▶ **Exercise details**
Set out the part that opens with the line containing "Screen dimensions: 1024x502" and closes with the line containing "the Pick up" as a numbered list, both of those lines included and any blank lines dropped.

:: Supplied entries

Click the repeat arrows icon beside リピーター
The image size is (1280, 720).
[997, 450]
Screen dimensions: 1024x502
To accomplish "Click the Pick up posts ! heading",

::::
:: Supplied entries

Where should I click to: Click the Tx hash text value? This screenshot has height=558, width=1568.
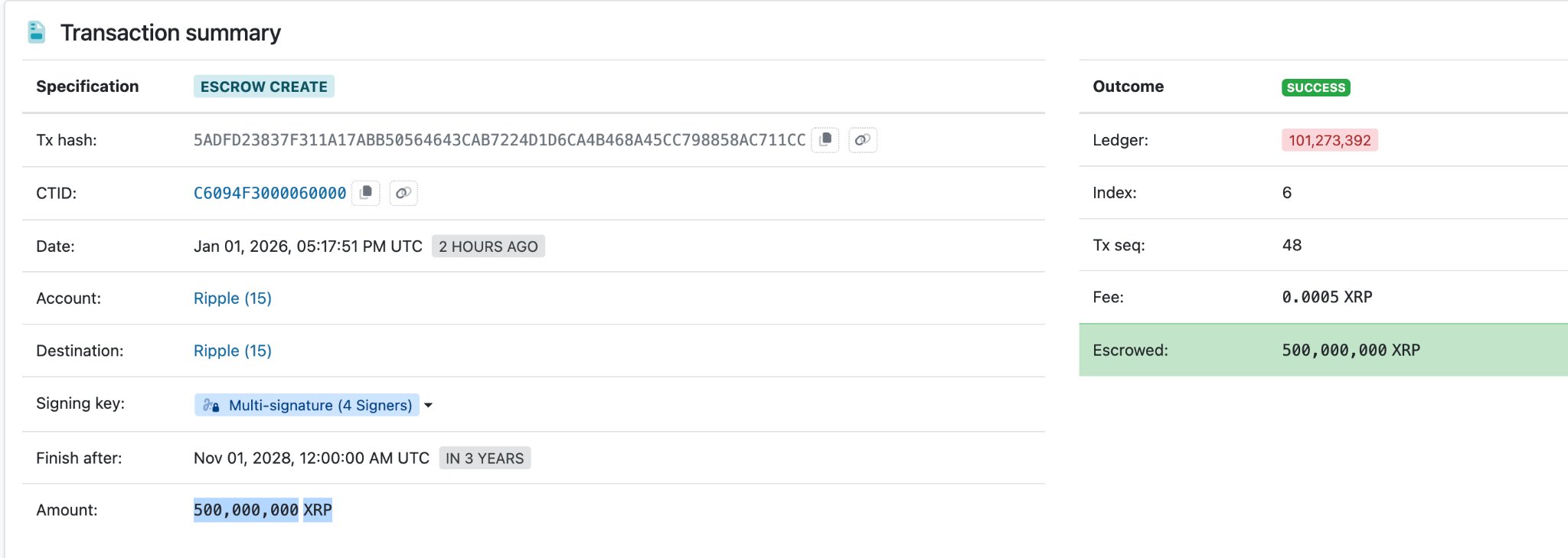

::::
:: Supplied entries

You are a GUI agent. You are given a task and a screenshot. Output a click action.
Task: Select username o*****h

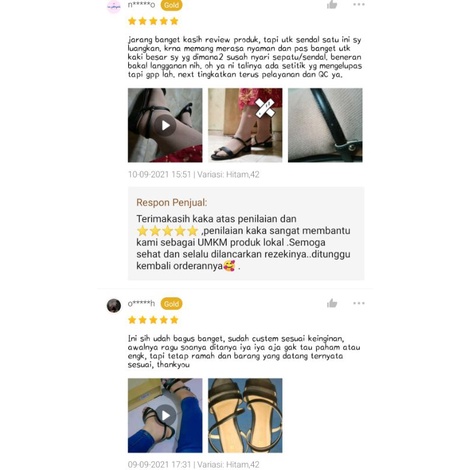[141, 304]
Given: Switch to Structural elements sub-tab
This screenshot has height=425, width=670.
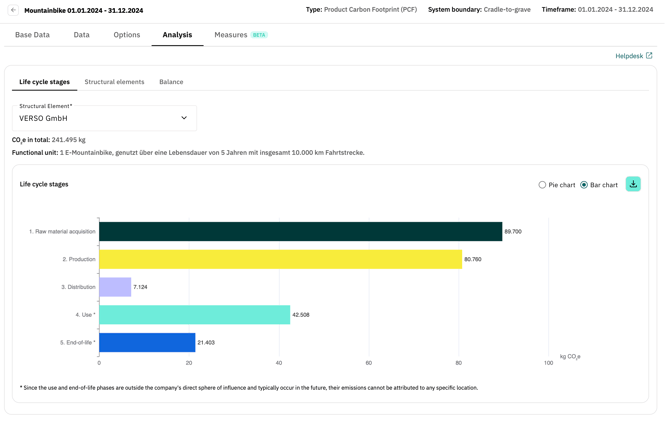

::::

▶ **Correct result**
1. Screen dimensions: 1024x502
2. To accomplish "Click the Pick up posts ! heading",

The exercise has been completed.